Document passage:
※

Jeff Atwood is up to his old tricks. He’s succinctly reminds me of why I read his blog so religiously (though like religion, I tend to be a cynic and not agree with everything he says). I read the McConnell books a billion years ago and have forgotten about this excellent analogy of painting the dog house.

Essentially it is saying that building a small project may require you to make a lot of shortcuts if time is of the essence. It is ok to make these shortcuts knowing that we will need to re-paint the dog house one day.  Fido can live with rusty nails and flaky paint. On the other hand if you are painting a 747, you better get it right.

This is a basic issue with RAD development versus large project development. Development of any kind has to weigh the cost of any part of the project (including planning, isolation, containment, requirement gathering, bug testing, etc.) against the benefits.  Unlike the analogy, the reality is that there is a wide ranging curve between the dog house and the 747. Most projects need some level of software engineering and process to get it right, but at the same time most projects require shortcuts to fit into schedule, skill set and feature set. That is the reality of software development…always has been.

※

Material:
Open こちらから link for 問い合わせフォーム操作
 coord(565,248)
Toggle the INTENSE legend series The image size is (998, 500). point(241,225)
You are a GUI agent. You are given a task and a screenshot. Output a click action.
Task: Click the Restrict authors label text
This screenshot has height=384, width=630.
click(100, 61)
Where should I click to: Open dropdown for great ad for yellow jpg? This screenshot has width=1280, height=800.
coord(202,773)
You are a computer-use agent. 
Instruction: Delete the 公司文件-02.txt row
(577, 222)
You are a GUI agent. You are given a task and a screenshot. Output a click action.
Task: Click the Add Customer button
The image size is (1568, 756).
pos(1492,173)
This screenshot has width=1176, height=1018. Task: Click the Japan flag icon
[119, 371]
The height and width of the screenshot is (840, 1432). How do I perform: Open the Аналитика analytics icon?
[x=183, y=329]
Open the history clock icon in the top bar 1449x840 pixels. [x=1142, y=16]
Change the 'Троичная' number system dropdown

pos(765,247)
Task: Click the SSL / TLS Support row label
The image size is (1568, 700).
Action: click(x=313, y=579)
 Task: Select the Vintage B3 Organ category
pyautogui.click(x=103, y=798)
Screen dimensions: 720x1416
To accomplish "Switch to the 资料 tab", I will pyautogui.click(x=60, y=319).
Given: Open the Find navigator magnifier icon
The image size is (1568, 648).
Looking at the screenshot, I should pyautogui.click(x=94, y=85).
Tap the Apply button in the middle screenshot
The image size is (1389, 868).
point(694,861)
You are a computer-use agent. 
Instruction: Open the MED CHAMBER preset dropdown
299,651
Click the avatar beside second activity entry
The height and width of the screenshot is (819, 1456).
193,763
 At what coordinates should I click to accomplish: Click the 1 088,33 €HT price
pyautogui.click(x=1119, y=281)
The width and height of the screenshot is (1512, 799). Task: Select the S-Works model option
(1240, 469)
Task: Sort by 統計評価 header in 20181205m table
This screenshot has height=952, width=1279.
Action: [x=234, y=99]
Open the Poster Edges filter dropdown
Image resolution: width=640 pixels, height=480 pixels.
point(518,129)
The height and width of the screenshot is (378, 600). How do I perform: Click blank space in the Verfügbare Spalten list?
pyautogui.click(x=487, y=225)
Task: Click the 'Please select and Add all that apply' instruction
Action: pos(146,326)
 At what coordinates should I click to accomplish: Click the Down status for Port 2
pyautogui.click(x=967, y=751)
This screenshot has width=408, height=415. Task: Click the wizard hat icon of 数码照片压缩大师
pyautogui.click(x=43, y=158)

※

Problems and tasks:
[1] Decide whether each statement agrees with the dog house post. Answer yes or no, and quote the words from the post that settle it. (a) The writer agrees with everything Jeff Atwood says. (b) Fido can live with rusty nails and flaky paint. (c) Most projects need no software engineering at all.
[2] Reproduce the section of the dog house post that opens with the words containing "This is a basic" and closes with "development…always has been.".
[3] In the dog house post, what kind of development is set against large project development?
The records are a separate set of material, apart from the dog house post.

Task responses:
[1]
(a) No: "though like religion, I tend to be a cynic and not agree with everything he says"
(b) Yes: "Fido can live with rusty nails and flaky paint."
(c) No: "Most projects need some level of software engineering and process to get it right"

[2]
This is a basic issue with RAD development versus large project development. Development of any kind has to weigh the cost of any part of the project (including planning, isolation, containment, requirement gathering, bug testing, etc.) against the benefits.  Unlike the analogy, the reality is that there is a wide ranging curve between the dog house and the 747. Most projects need some level of software engineering and process to get it right, but at the same time most projects require shortcuts to fit into schedule, skill set and feature set. That is the reality of software development…always has been.

[3] RAD development.